Top 5 international rugby kits
All rugby fans know that looking good on the pitch doesn’t win any trophies. Having said that, a great kit can make teams a quick fan favourite or even iconic.
The best kits resemble something greater than the game and can transport fans back to a specific match or memory.
To celebrate the best kits the game of rugby has produced, this list will highlight the top five international shirts. Some are full of flare, others are timeless classics – either way the kits in this list show it’s possible to look good even with your head in a scrum.
1. Japan 2019:
Sometimes rugby can transcend tries, tackles and lineouts.
The tournament marked a defining moment in the history of rugby as its greatest competition reached Asian shores for the first time, making this kit hugely significant before Japan had even played in it.
It also helps that country had an outstanding tournament in this kit, wearing it during their unforgettable victory over Scotland just days after a typhoon had hit the country.
Then you have the shirt itself. Japan as a country has always been synonymous with outstanding beauty, and this shirt is a perfect representation of this. The unique approach to horizontal stripes gives it a classic look which pays homage to the Land of the Rising Sun’s heritage.
Another feature of the jersey which puts it easily into the top five is the gold accents. Gold can sometimes be overused on kits (See Ospreys home top from the 09/10 season) and has the potential to ruin an otherwise great shirt. In this case however, the gold is used perfectly – the thin lines under each stripe make the shirt even more timeless.
2. New Zealand 2015:
The All Blacks, with a completely black kit – what’s not to love? A fully black New Zealand shirt is nothing out of the ordinary for rugby fans, but this kit went one step further by also darkening the numbers and logos. This allowed the already brilliant colours of Kiwi rugby to create a shirt that was truly brilliant.
While it may not have the artistic touches of Japan’s kit in 2019, this All Blacks number is more representative of the respect given to New Zealand at the time and was the perfect shirt to wear when the Kiwi’s won their second world cup in a row.
3. Lions 1997:
1997 is perhaps the defining tour in the British & Irish Lions‘ rich history and it is fitting that the kit from that year was the best Lions kit ever produced.
The simplicity of the Lion’s traditional red and white has always been appealing but 1997 marked the first year Adidas had the rights to the shirt, and with that came the iconic three stripes on the sleeves. The simple white sponsor logo also fits well onto the shirt and doesn’t detract from the classic look.
The shirt also boasted a prominent white colour which had the added detail of a lion on the right hand side – a small touch which only added to the greatness of the kit.
4. Australia 2017:
In recent seasons it has become extremely popular for kits, in any sport, to adopt a classic look or try and replicate an historical design. Australia attempted this in 2017 and got it spot on.

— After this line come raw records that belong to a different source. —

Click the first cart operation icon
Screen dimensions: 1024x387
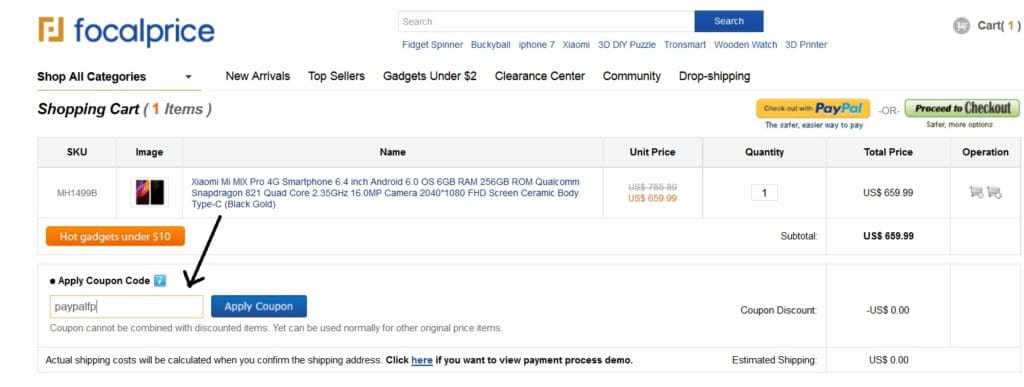click(976, 192)
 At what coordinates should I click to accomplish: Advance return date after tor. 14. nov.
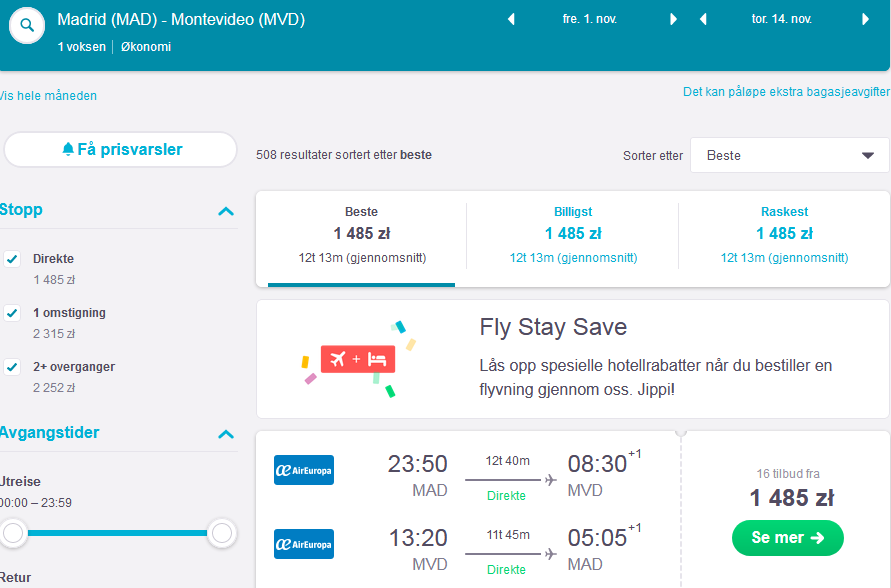point(865,19)
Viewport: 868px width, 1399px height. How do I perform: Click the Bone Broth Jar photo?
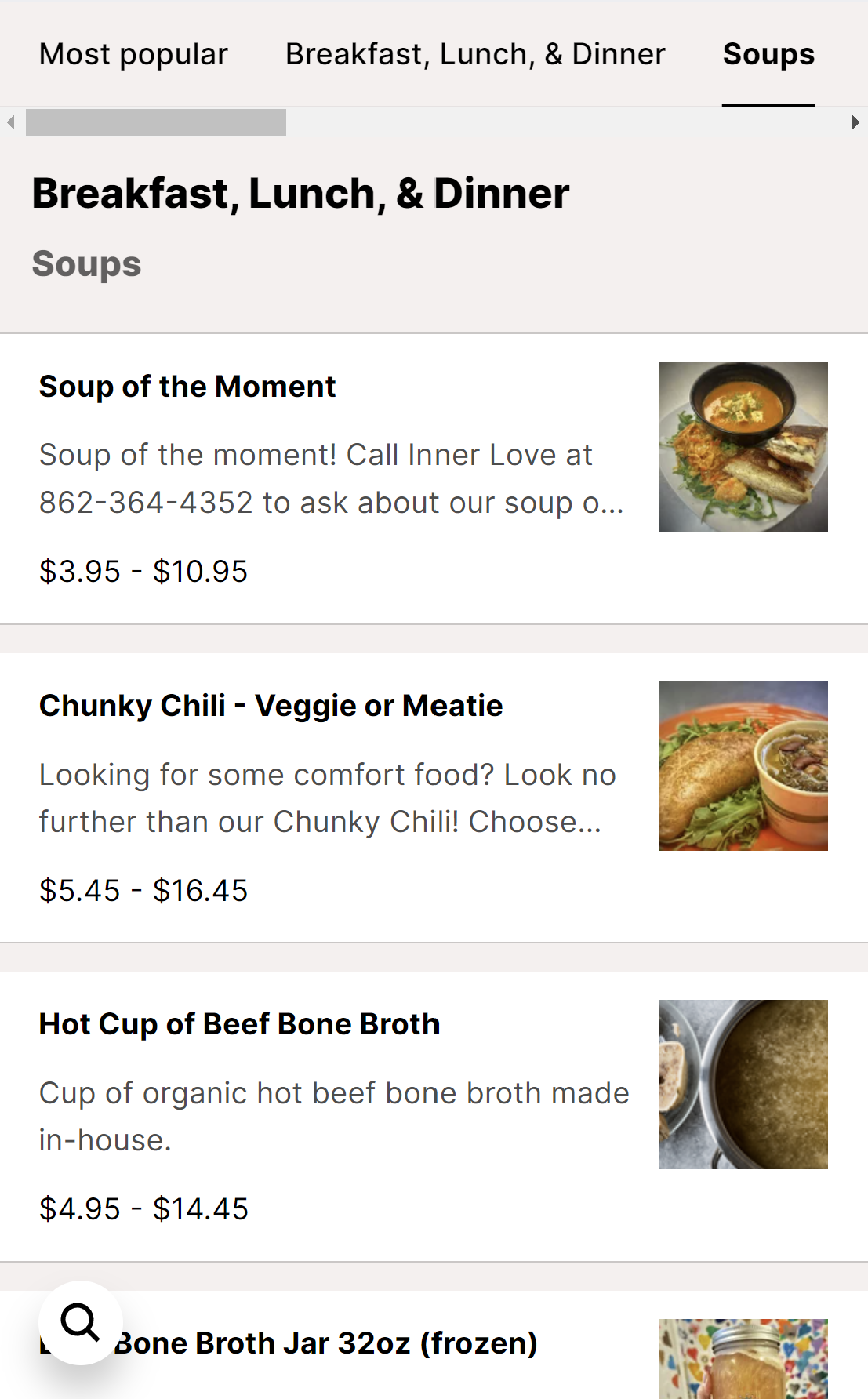coord(743,1361)
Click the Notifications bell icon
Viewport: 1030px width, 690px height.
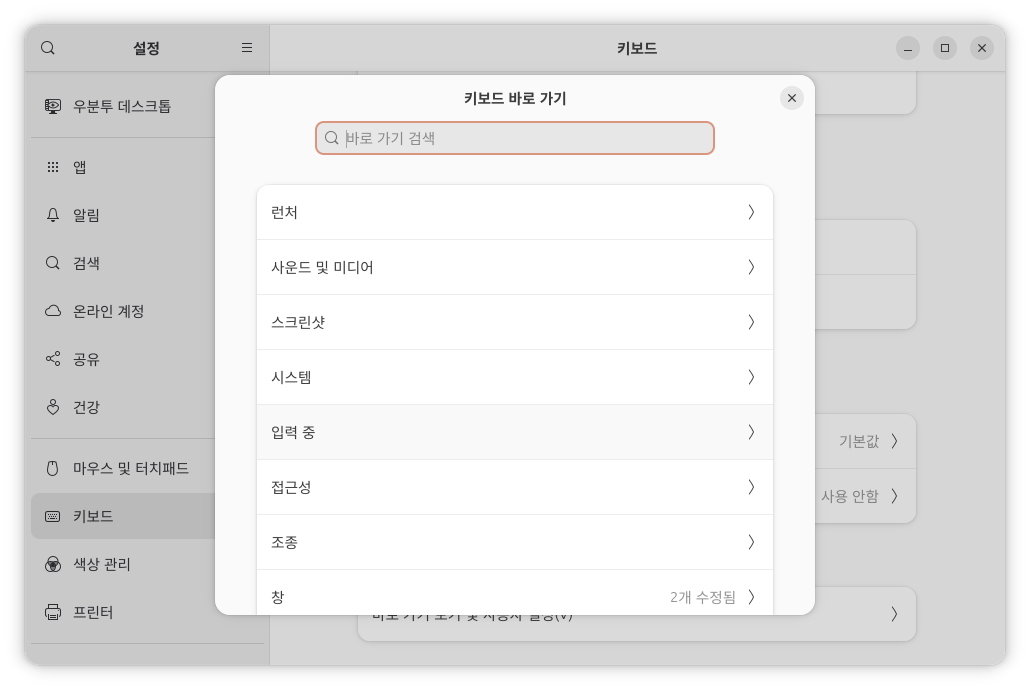[x=53, y=215]
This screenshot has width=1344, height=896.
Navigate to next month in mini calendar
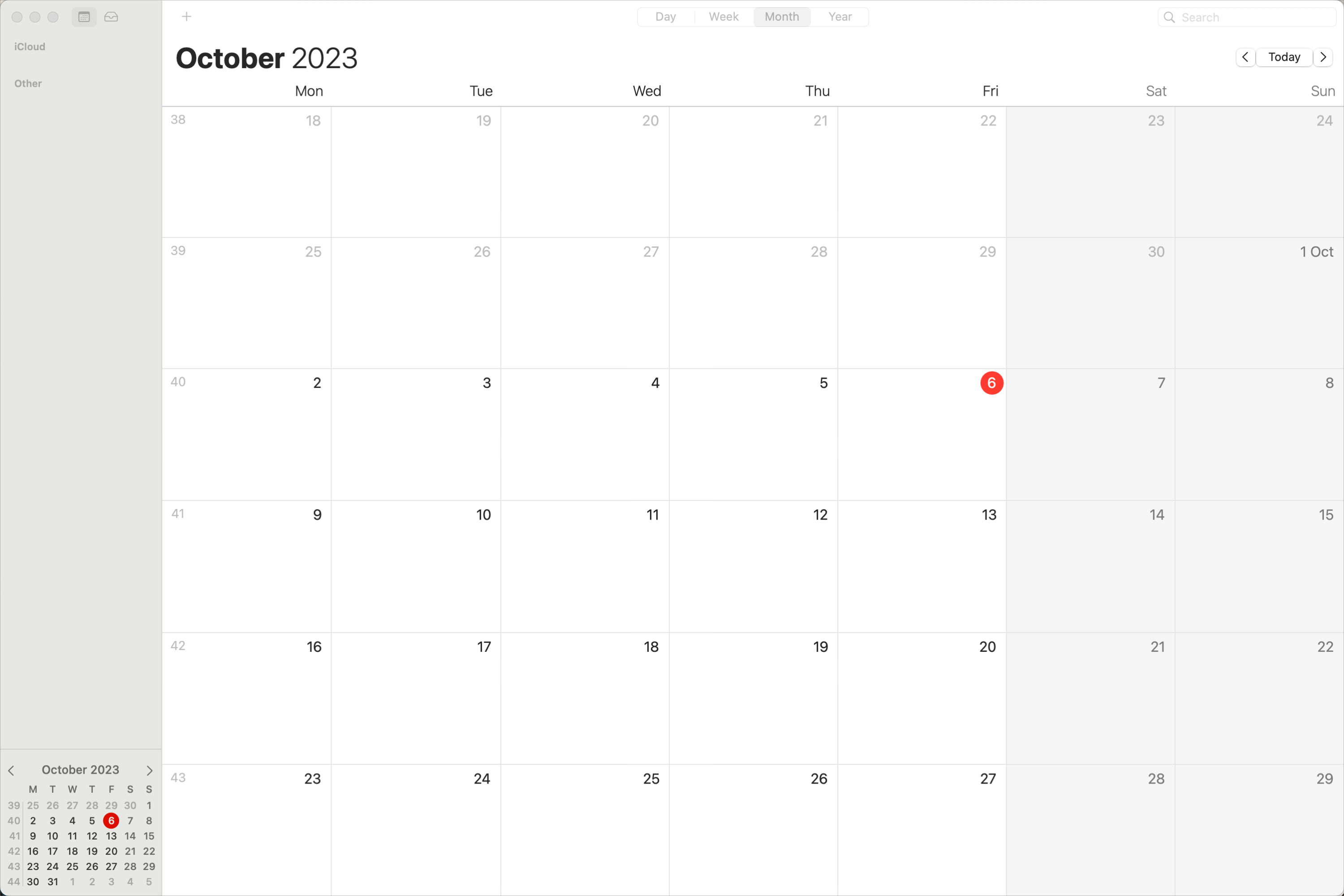pyautogui.click(x=150, y=770)
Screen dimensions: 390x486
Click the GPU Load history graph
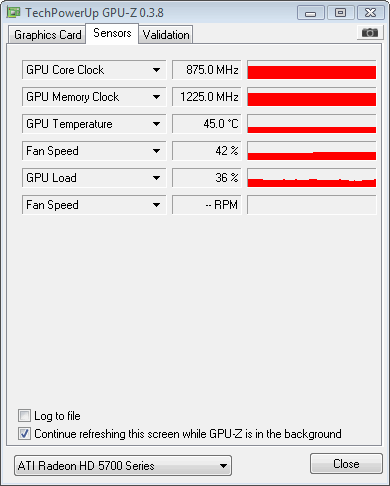[x=312, y=178]
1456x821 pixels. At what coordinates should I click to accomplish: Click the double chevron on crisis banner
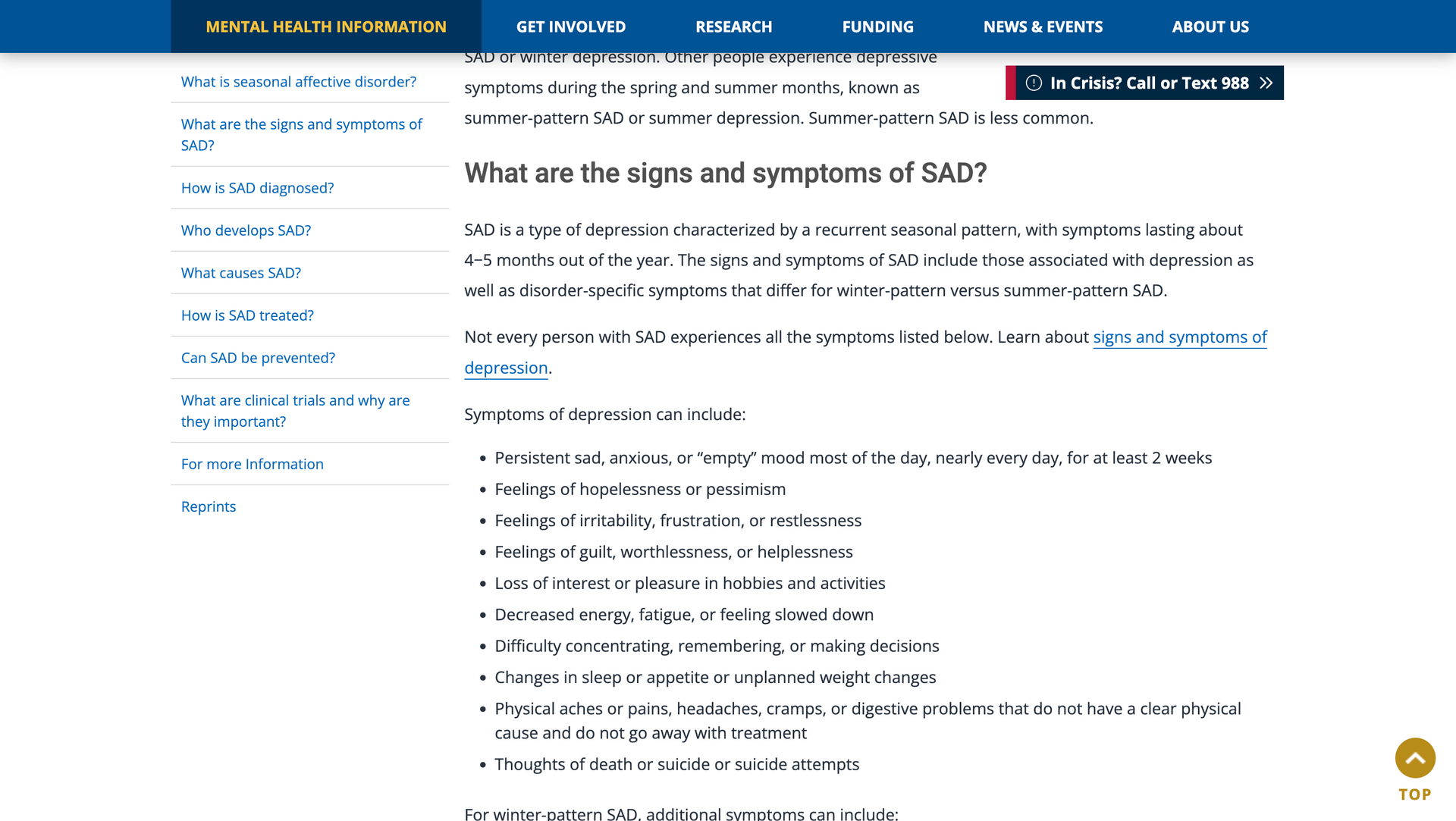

Firstly, they have kept true to their iconic gold and green, which always looks powerful on the pitch. However, what makes this kit one of the best ever is the pattern across the sleeves and bottom of the shirt which is a nod to the country’s indigenous heritage.
Not only does the shirt look incredible, it is an important tribute to the nation’s history and culture. The design became so popular with fans and players that the AFU bought an adaptation of the kit back for the alternate shirt in 2019 – a truly beautiful and significant kit.
Despite being one of the most iconic and well loved teams in the game, the Barbarians are often forgotten about when discussing the best kits of all time. Not in this list.
The black and white stripes have always been an extremely effective combo and a large number of Ba-Bas kits could have featured in this list. The one we have chosen reflects the traditional thick hoops of a Barbarians kit and also has a collar, which always looks good on a rugby kit.
Ba-Bas jerseys have the added bonus of only being worn by players who have been invited to play for the team, making them a badge of honour as much as a kit.